Case History
A 65-year-old woman was referred for an ultrasound (US) exam of the liver because of elevated liver enzymes. Besides a feeling of abdominal pressure when sitting, there were no major clinical symptoms. The US showed a large right upper quadrant mass with a cystic appearance and an irregularly thickened wall (not shown). Because a large liver tumor was suspected, computed tomography (CT) was performed.

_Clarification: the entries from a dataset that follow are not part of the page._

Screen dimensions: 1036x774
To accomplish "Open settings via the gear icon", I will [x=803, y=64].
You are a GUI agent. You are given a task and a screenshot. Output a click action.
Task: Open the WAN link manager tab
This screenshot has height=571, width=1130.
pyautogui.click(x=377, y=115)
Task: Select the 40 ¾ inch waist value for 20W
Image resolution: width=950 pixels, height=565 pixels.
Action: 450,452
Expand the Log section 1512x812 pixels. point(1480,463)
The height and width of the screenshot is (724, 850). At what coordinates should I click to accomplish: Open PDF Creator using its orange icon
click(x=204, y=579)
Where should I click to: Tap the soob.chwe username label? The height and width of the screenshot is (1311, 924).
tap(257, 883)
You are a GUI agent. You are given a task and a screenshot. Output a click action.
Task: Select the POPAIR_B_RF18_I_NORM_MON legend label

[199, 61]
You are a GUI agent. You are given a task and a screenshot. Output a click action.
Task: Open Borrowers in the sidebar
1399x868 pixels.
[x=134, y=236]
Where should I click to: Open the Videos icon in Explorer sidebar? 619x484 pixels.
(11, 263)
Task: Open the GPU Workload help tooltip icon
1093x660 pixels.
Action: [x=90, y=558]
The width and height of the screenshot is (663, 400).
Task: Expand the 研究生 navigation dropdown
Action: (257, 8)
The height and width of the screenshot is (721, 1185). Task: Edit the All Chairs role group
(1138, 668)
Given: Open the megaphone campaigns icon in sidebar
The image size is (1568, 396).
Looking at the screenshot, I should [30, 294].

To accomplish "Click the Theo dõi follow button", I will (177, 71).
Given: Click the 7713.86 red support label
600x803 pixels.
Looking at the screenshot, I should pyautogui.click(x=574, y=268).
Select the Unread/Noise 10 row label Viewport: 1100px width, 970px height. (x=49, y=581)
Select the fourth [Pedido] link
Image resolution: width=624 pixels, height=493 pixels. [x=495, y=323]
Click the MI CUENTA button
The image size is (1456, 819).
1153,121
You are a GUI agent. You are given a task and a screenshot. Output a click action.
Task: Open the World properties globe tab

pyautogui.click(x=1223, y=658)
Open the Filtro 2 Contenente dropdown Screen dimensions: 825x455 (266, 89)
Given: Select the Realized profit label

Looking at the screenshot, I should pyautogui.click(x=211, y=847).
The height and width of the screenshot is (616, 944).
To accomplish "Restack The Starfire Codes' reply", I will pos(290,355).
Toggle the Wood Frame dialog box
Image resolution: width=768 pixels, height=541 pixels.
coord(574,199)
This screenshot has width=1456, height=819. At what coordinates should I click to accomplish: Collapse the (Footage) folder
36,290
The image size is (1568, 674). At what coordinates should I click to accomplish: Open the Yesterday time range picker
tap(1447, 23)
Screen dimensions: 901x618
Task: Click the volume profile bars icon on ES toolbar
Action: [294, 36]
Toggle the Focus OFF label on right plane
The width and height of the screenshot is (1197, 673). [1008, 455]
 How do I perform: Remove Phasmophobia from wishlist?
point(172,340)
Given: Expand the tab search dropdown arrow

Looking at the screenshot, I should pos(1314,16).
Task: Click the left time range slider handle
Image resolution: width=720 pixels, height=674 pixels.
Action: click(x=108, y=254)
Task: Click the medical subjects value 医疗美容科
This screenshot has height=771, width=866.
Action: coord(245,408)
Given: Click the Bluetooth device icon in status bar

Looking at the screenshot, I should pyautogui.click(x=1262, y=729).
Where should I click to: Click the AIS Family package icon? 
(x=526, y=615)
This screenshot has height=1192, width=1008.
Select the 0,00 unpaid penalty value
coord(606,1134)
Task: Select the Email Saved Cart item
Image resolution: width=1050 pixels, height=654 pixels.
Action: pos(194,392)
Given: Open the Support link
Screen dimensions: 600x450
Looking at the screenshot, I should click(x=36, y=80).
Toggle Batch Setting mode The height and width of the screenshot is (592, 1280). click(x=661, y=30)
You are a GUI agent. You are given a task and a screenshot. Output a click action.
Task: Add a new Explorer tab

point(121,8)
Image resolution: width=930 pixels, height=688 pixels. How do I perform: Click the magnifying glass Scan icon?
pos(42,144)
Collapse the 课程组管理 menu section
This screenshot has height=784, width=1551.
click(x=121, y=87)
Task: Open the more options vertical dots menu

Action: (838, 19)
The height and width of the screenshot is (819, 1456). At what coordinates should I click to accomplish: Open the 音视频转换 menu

On CT, a large hypodense mass in the right hypochondrium was seen (Figure 1, asterisk). Remarkably, the anterior part of the 11th rib showed an irregular cortical defect in connection with the periphery of the lesion (Figure 1, dashed arrow), with small adjacent coarse calcifications (Figure 1, arrow). The right liver lobe and kidney were compressed without clear signs of organ invasion. On magnetic resonance imaging (MRI), the center of the mass appeared hyperintense on T2 (Figure 2a, asterisk) and slightly hyperintense on T1 (Figure 2b), suggesting a cystic nature. Extensive T2 hypo-intense wall thickening was also noted (Figure 2a, arrow), with peripheral contrast enhancement on T1 with fat saturation (Figure 2c, arrow). There was a diffusion restriction not corresponding to the enhancing solid components, most likely due to hemorrhagic content (Figure 2d, arrow). Mainly based on the CT findings, the diagnosis of chondrosarcoma of the right 11th rib was suggested. The patient was referred to a sarcoma referral center for treatment. A complete resection of the lesion was performed, with a partial resection of the right 10th, 11th, and 12th ribs and a partial resection of the right diaphragm. During surgery, the predominantly cystic nature of the mass was confirmed. Histopathological analysis revealed a primary chondrosarcoma with invasion of the 11th rib. It was graded as a grade 1 chondrosarcoma, although there was multifocal increased cellularity, possibly indicating an evolution to grade 2.

Figure 1
CT image showing the mass in the right hypochondrium.

Figure 2
MRI images.
(a) T2 weighted image.
(b) T1 weighted image.
(c) T1 weighted image with fat saturation.
(d) Diffusion weighted image.
Comments
Chondrosarcoma is the third most common primary malignant bone neoplasm, accounting for 20% to 27% of cases [1]. Primary chondrosarcomas are pathologically classified as low (grade 1) or high grade (grades 2–3), with treatment and prognosis depending on their grade. About 69% of primary chondrosarcomas in the axial skeleton are high grade. Although radiological grading of chondrosarcomas is challenging, there are some features suggesting a higher-grade lesion: moth-eaten or permeative bone destruction, or a large soft-tissue mass with little matrix mineralization. Chondrosarcoma of the lower rib can grow to a large size without symptoms and occasionally be difficult to differentiate from a peripheral liver mass on imaging. As shown in our case, osseous destruction and chondroid matrix calcification can be very subtle, relative to the size of the lesion.
Competing Interests
The author has no competing interests to declare.